*TEXT SEGMENT*:
Various surveys by the government show that more than 10% of the rural
population is landless and about 44% owns less than two acres of land. Although
there is evidence of the increasing importance of non-farming activities as
sources of income and livelihood, access to farmland in rural areas still has
important social and economic significance. Even those with industrial or
intellectual sources of income still feel insecure if they do not own land.
For the urban poor, invasion of public land became the most popular (indeed the
only) way of accessing land to put up their dwellings. This has recently
changed, as wealthy and politically connected individuals have fraudulently
appropriated most of the public land in urban areas. The alternative left for
the urban poor, therefore, was to take up residence on land that is unfit for
human habitation, ranging from the sides of railway tracks and highways – with
a high risk of accidents and problems of exhaust fumes and noise pollution –
to poorly drained areas that are prone to flooding, or the banks of rivers and
inclines that are threatened by landslides as a result of rainfall or the
removal of vegetation, as well as areas around factories, where both the air and
soil are heavily polluted.
An analysis of crime trends also paints a worrying picture. Due to the apparent
inability and/or unwillingness to act, many crimes are not reported. According
to the government’s own admission, over half of the victims affected do not
report crimes to the police for various reasons. Still, a look at the crime
profile from reported cases in the last five years tells a horror tale.

*PROMPT*: Can you give the land access passage again, starting at "Various surveys by" and ending at "not own land.", but change "farmland" to "agricultural land"?

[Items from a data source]
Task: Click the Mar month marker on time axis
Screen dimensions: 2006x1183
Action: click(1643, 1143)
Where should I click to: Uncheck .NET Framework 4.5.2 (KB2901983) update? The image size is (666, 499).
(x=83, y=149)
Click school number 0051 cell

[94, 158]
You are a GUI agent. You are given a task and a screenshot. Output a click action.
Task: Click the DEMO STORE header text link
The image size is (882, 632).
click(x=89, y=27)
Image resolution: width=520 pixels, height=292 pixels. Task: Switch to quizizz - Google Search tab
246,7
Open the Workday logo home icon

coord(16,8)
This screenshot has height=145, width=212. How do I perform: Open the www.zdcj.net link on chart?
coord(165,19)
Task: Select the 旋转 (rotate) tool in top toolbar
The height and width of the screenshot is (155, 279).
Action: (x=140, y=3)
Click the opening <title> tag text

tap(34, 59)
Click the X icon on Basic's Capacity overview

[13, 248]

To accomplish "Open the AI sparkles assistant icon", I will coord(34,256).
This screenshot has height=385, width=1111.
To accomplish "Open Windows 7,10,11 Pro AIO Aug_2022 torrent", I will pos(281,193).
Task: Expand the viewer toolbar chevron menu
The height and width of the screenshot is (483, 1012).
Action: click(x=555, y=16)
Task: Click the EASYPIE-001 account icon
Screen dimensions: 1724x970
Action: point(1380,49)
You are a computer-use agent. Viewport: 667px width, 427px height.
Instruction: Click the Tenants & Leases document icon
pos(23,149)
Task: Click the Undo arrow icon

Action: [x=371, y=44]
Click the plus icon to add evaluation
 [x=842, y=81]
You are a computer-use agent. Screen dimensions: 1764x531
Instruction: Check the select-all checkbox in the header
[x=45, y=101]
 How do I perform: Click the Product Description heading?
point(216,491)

*THE ANSWER*:
Various surveys by the government show that more than 10% of the rural
population is landless and about 44% owns less than two acres of land. Although
there is evidence of the increasing importance of non-farming activities as
sources of income and livelihood, access to agricultural land in rural areas still has
important social and economic significance. Even those with industrial or
intellectual sources of income still feel insecure if they do not own land.